▸ **Provided text**:
::::::
Posted at 12:40PM on May 10th 2008 by luz ottens
14. You don't have to speak any vows in a church or make any kind of religious declaration to have a committed relationship. My husband and I have been married 23 years and still adore each other completely and 'God' had nothing to do with our vows. Since some (what's the figure?) 80% of Americans identify as Christians you know that some 80% of those cheating on wives or husbands aren't letting their religion stand in the way of their selfish need for immediate gratification.
Posted at 8:25PM on May 11th 2008 by Lor
15. Way to go, Heather! Agree with you 200 per cent. Try this one all you who are seriously considering an affair. Your wife is here today and may be gone tomorrow. My wife and I were not on the best of terms and then she passed away. Right now I'd do anything to have her back regardless. There was none better.
Posted at 9:15PM on May 11th 2008 by Charles
16. We aae here on this planet for a short time--ejoy--varitity is the spice of life-go for it!!
Posted at 10:06PM on May 11th 2008 by don
17. Wow...first Bush causes 911 so his friends could get rich, then he steers that hurricaine towards the black people so New Orleans would turn republican, then he wrecks that bridge, then he tricks all those people into buying houses that lost value.... Now he is messing up marriages....Geez what will he think of next.....
Posted at 10:46PM on May 11th 2008 by qwertyjim
18. I have been married for almost 26 married for almost 26 years to a liaring and cheating husband. The last affair that I know about is with a 36 years old mentally challenged woman that lived in my home. My husband blames me for all his affairs. I want someone to voice their opion and tell me what u think I should do. I am very unhappy and just feel like I want to die. Thank You
Posted at 10:55PM on May 11th 2008 by Bernice
19. stop preaching you have no idea what drives people to be dishonest natural family planning has nothing to do with anger and pain that drives people down roads they may not cross stop judging it is only for God to look into ones soul
Posted at 11:12PM on May 11th 2008 by mhook
20. Heather, the problem is that women stay hot. I'm not referring to looks, but rather it seems to me married women want to have their cake and eat it too and most of the time they can. It's us men that get comfortable with things and the married woman realizes her man has stopped trying. Most of my friends have gotten comfortable and lazy, you can see their wives are still keeping it together and look forward to getting hit on by other men...
::::::
Output the portion of the comments on marriage and infidelity from "Posted at 12:40PM" up to and including "for immediate gratification.", copied word for word.

▸ **Items from a data source**:
::::::
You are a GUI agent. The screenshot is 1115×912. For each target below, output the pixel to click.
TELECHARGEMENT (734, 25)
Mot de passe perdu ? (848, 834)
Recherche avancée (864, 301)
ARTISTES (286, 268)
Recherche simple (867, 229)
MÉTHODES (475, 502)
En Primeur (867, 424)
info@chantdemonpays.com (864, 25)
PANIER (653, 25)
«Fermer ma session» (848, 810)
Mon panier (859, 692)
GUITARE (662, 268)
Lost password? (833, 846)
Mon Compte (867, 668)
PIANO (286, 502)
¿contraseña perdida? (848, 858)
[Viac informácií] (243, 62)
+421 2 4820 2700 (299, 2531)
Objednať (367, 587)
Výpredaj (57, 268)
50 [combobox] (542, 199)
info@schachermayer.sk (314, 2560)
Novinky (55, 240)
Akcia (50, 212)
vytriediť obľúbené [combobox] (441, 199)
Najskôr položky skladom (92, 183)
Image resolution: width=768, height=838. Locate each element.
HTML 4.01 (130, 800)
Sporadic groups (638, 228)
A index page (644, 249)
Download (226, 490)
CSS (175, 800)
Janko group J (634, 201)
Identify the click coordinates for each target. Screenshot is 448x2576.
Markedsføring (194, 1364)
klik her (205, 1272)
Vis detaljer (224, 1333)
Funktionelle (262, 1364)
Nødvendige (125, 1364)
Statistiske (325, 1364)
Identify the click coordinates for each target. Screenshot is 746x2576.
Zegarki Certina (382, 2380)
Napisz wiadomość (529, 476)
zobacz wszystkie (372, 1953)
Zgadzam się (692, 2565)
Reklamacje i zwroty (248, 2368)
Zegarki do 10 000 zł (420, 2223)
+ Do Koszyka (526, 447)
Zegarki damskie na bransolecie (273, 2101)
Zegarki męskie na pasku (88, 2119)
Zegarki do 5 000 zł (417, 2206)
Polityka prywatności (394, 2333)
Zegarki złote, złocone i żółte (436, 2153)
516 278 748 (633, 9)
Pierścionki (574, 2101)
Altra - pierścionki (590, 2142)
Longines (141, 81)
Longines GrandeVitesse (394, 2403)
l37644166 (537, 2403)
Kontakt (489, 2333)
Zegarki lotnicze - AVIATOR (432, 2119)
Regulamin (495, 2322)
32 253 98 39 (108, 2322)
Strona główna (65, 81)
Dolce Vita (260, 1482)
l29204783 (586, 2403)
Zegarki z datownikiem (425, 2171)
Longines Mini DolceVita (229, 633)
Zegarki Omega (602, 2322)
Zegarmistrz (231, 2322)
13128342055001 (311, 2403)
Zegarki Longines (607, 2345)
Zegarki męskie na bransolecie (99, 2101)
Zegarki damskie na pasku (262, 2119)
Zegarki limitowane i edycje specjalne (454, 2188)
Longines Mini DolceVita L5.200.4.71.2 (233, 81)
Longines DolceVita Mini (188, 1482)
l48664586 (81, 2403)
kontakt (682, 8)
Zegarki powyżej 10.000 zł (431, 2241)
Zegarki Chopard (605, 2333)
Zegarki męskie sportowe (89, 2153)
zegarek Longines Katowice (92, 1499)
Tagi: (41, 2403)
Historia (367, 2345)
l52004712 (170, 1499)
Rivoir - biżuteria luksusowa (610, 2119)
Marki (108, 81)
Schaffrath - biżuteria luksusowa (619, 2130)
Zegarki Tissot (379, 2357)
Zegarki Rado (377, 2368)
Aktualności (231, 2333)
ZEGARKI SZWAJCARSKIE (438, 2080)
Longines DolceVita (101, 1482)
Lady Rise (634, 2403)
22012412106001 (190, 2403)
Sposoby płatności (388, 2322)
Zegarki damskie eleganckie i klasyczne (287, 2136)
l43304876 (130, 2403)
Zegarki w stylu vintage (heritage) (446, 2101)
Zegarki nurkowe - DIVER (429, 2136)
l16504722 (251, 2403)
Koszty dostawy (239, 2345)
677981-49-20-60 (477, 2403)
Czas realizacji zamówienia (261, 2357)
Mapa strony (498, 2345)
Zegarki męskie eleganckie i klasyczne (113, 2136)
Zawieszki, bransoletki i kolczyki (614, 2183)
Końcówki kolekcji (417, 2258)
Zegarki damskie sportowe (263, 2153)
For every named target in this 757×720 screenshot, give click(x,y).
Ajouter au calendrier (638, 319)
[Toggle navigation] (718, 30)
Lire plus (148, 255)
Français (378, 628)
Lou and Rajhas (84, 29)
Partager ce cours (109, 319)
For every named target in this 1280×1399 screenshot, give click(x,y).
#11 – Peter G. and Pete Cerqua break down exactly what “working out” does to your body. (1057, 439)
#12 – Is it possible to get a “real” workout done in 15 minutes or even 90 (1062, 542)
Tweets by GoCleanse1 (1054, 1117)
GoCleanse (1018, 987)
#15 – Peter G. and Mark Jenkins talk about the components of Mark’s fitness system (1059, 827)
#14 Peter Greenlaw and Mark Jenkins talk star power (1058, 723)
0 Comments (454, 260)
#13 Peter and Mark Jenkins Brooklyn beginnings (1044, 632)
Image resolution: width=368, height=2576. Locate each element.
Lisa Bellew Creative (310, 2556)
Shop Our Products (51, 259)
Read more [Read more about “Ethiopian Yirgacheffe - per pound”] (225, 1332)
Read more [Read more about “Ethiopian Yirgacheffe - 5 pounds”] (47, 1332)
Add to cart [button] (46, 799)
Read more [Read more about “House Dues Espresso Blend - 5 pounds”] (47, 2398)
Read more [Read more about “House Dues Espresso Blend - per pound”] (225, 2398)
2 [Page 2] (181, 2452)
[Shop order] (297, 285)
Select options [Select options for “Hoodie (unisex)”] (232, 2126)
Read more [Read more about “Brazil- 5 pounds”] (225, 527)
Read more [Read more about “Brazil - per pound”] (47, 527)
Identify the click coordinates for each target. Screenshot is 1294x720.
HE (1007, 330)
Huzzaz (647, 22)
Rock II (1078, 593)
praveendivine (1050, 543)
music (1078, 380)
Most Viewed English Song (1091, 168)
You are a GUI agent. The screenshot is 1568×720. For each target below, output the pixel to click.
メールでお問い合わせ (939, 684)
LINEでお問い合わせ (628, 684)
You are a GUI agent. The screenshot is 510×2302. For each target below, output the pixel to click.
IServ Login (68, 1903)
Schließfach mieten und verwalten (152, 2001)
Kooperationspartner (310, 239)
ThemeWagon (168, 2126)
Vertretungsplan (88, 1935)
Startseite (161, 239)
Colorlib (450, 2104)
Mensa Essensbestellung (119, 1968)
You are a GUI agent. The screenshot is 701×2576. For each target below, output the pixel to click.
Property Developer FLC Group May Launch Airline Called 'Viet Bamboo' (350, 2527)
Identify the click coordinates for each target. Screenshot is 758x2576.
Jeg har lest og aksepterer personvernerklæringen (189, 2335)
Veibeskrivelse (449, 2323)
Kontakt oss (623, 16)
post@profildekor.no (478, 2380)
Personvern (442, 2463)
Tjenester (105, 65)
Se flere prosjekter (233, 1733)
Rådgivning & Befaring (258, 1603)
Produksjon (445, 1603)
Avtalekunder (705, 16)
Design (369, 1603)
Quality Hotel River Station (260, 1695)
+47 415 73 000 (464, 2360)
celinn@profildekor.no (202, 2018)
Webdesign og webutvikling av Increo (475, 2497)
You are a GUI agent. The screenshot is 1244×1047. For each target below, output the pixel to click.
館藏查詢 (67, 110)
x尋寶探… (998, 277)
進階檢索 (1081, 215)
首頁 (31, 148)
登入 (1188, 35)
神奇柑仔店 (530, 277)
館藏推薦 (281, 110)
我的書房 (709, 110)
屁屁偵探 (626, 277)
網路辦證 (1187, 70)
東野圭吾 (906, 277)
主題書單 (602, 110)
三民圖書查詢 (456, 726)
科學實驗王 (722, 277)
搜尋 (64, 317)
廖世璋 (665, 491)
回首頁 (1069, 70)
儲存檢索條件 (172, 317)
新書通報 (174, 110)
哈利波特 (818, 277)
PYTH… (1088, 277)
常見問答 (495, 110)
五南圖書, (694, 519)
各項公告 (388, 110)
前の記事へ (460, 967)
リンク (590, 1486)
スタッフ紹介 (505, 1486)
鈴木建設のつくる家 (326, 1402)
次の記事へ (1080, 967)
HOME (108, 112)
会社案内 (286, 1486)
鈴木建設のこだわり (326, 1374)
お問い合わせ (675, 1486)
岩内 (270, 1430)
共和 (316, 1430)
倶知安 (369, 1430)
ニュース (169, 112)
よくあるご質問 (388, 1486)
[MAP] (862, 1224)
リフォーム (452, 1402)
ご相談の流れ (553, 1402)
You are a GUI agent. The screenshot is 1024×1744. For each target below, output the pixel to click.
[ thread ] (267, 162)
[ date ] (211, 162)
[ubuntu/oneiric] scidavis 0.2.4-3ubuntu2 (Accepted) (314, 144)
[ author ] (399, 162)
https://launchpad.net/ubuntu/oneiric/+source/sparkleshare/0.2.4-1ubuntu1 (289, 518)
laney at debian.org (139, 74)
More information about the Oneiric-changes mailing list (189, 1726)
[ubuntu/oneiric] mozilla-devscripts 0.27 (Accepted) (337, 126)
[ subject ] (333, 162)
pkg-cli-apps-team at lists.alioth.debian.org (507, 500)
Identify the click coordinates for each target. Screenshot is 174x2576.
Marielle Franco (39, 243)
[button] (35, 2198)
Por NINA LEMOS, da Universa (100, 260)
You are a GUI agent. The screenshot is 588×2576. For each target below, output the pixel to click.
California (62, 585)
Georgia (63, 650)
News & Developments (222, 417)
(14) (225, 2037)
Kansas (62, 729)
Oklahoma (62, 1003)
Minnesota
::::::
▸ **Expected answer**:
Posted at 12:40PM on May 10th 2008 by luz ottens
14. You don't have to speak any vows in a church or make any kind of religious declaration to have a committed relationship. My husband and I have been married 23 years and still adore each other completely and 'God' had nothing to do with our vows. Since some (what's the figure?) 80% of Americans identify as Christians you know that some 80% of those cheating on wives or husbands aren't letting their religion stand in the way of their selfish need for immediate gratification.